Las externalidades son aquellos
efectos externos asociados con la producción o el consumo que no se reflejan en
el precio de los productos y que por tanto pueden influir en la asignación de
recursos y así en el crecimiento y bienestar económico.
Los gobiernos, a pesar de la
responsabilidad que sobre ellos pesa, tienden a ignorar los efectos externos
negativos.
Esto es un error, porque el
soslayar hoy los efectos colaterales negativos de la producción sobre el
ambiente, puede limitar el crecimiento y el bienestar en el futuro.
China es actualmente el
principal comprador de la producción de soya argentina.
¿Podrá China proporcionarnos el
agua que necesitamos para asegurar el crecimiento de nuestra economía y el
mejoramiento de la calidad de vida de nuestra población?
¿Qué pasaría si el daño que ya
hemos causado a nuestro medio ambiente por falta de una política adecuada ha
llegado a un nivel de peligro tal que si no se hace inmediatamente algo para
revertirlo, esta omisión puede ocasionar una situación fuera de control o
directamente una catástrofe?
¿Por qué, a pesar de ser un
país agroproductor, no hemos advertido
lo que ha pasado en los EEUU con la producción de etanol a partir del maíz?.
El gran aumento de la siembra de
maíz en los EE.UU para producir etanol ha llevado a que allí se siembre menos soya
con afectación en el nivel de precios.
El aumento resultante en los
precios de la soya ha impulsado no solo a la deforestación del Amazonas para
que los agricultores brasileños siembren soya (ampliación de la frontera
agropecuaria) sino también la del norte argentino para que los agricultores
argentinos hagan lo mismo.
Sabido es que la selva
amazónica y la selva de yungas del noroeste argentino ayudan al proceso del ciclo
del agua en la naturaleza
Los aparentes beneficios de la
deforestación no contabilizan que se recicla menos vapor de agua, afectando
negativamente la producción de nubes y disminuyendo la cantidad de lluvia.
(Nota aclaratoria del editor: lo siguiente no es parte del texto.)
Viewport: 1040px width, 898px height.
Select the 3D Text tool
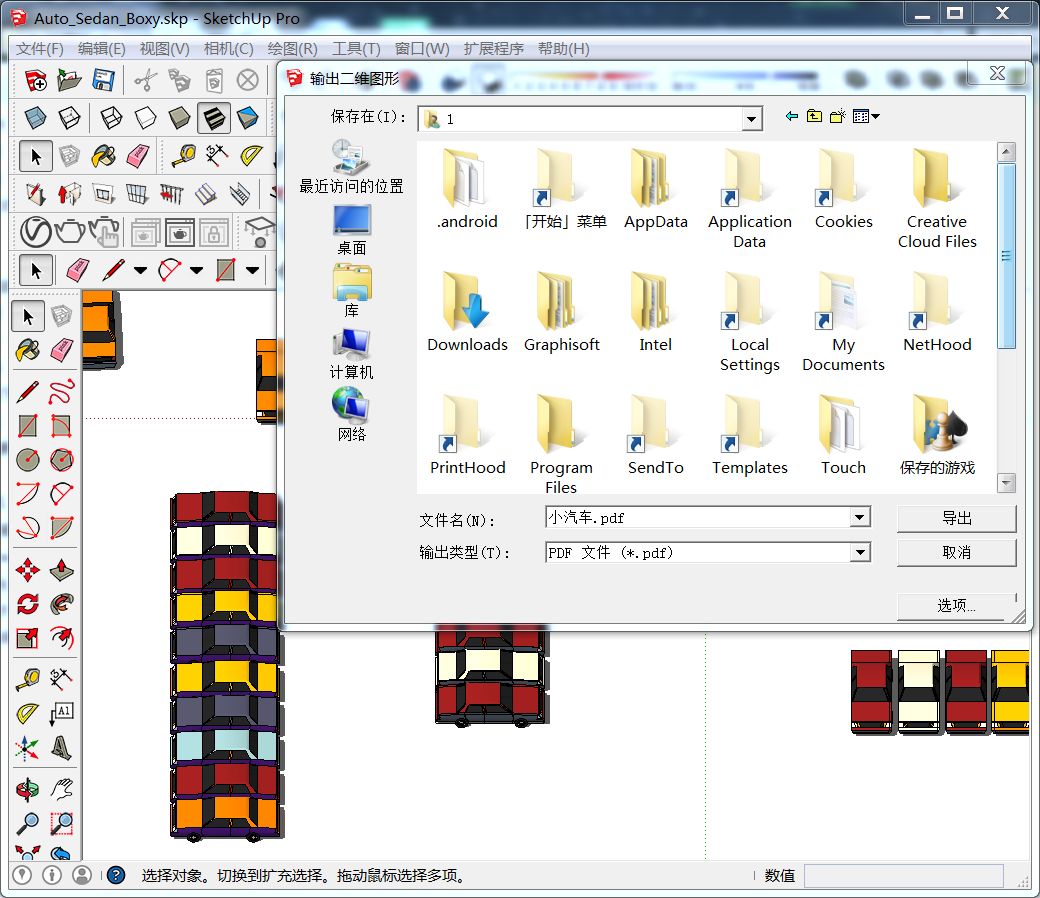62,748
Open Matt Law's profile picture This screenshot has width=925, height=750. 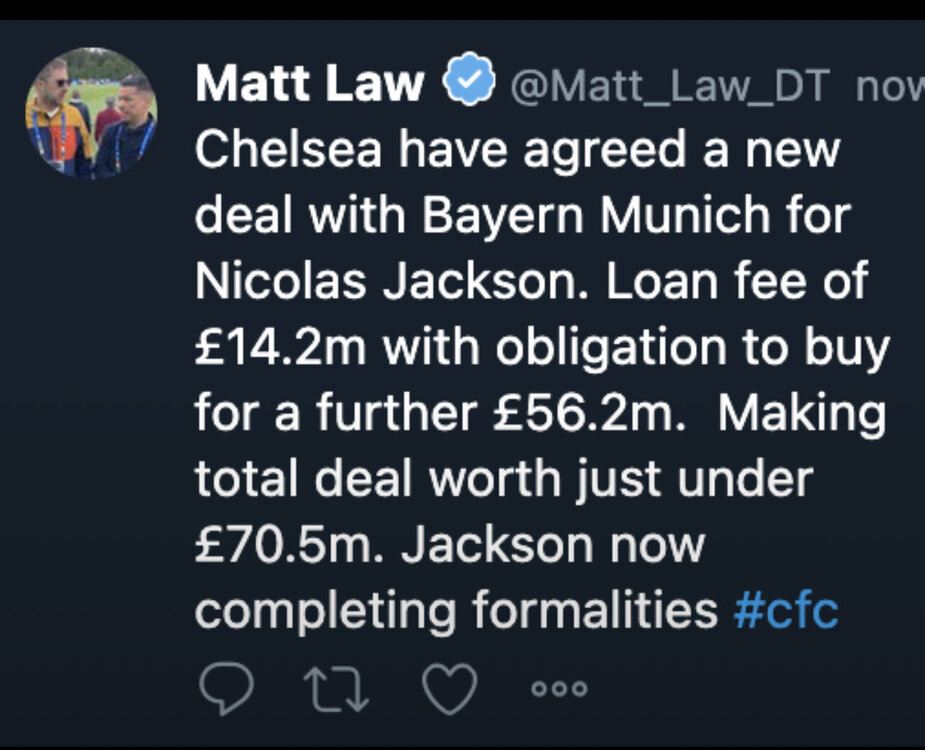coord(91,113)
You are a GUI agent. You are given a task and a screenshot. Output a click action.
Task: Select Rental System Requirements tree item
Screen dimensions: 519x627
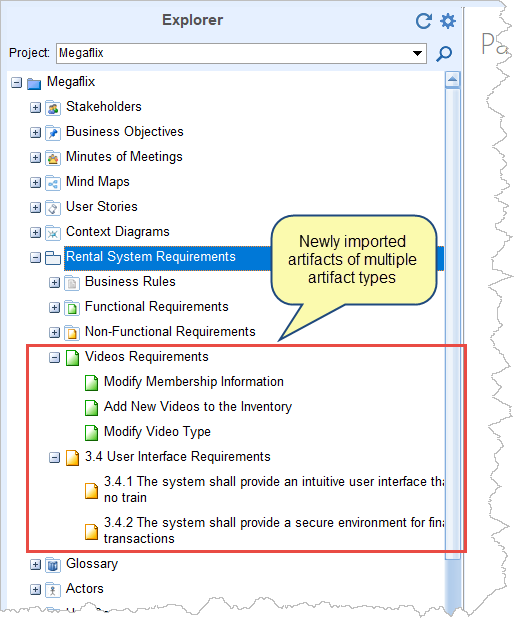(151, 257)

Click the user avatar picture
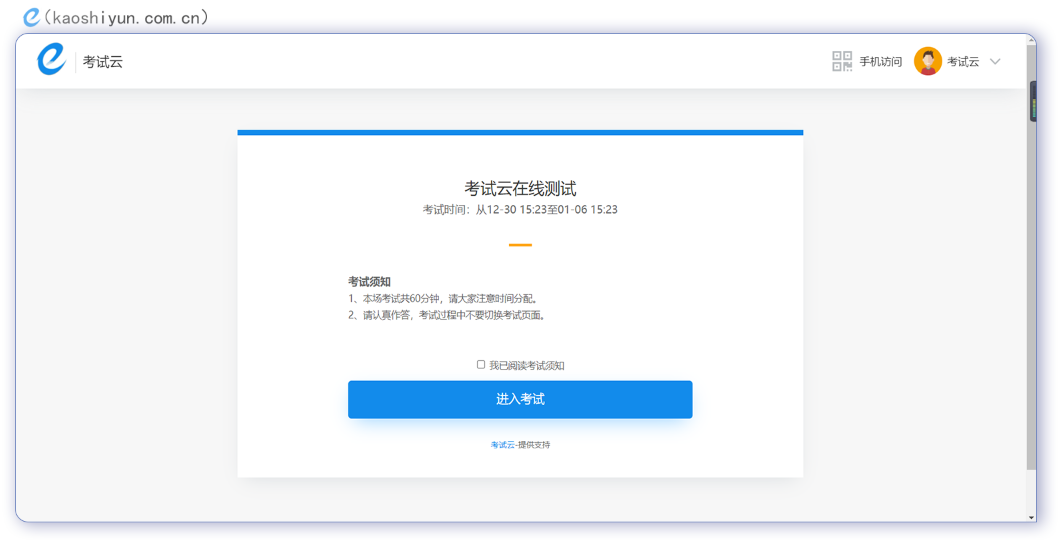point(927,61)
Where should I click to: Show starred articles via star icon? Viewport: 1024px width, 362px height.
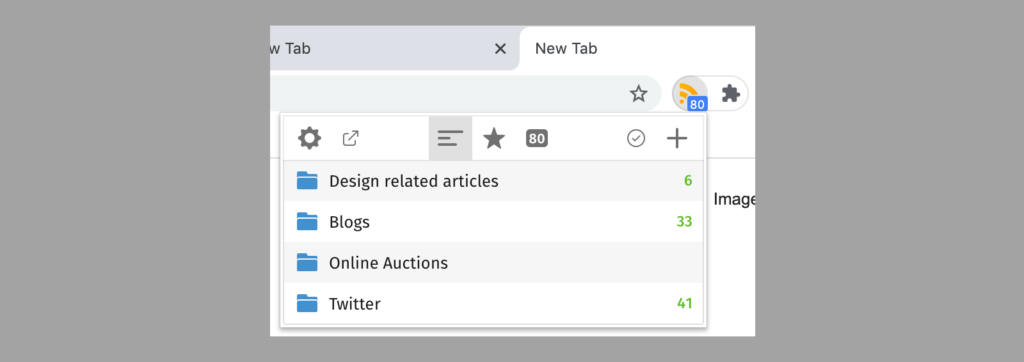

La deforestación es además la
responsable del aumento de la emisión del carbono que provoca el efecto
invernadero.
Nadie ha estudiado si el
aumento de la producción de soya argentina tuvo algún efecto sobre la
sequia que afecta actualmente al pais o si podría incidir en el aumento de
la frecuencia o gravedad de los incendios forestales o en otros males.
Parecería que eso no importa,
que lo verdaderamente relevante es la maravillosa perspectivas del crecimiento
interminable de la demanda China y que el grano aumente de precio.
Este es el efecto de las
externalidades asociados con el aumento de la producción de soya.
PD: Recomendación para el
gobierno: debe implementar ya acciones concretas para internalizar los efectos negativos
asociados con el aumento de la producción de soya.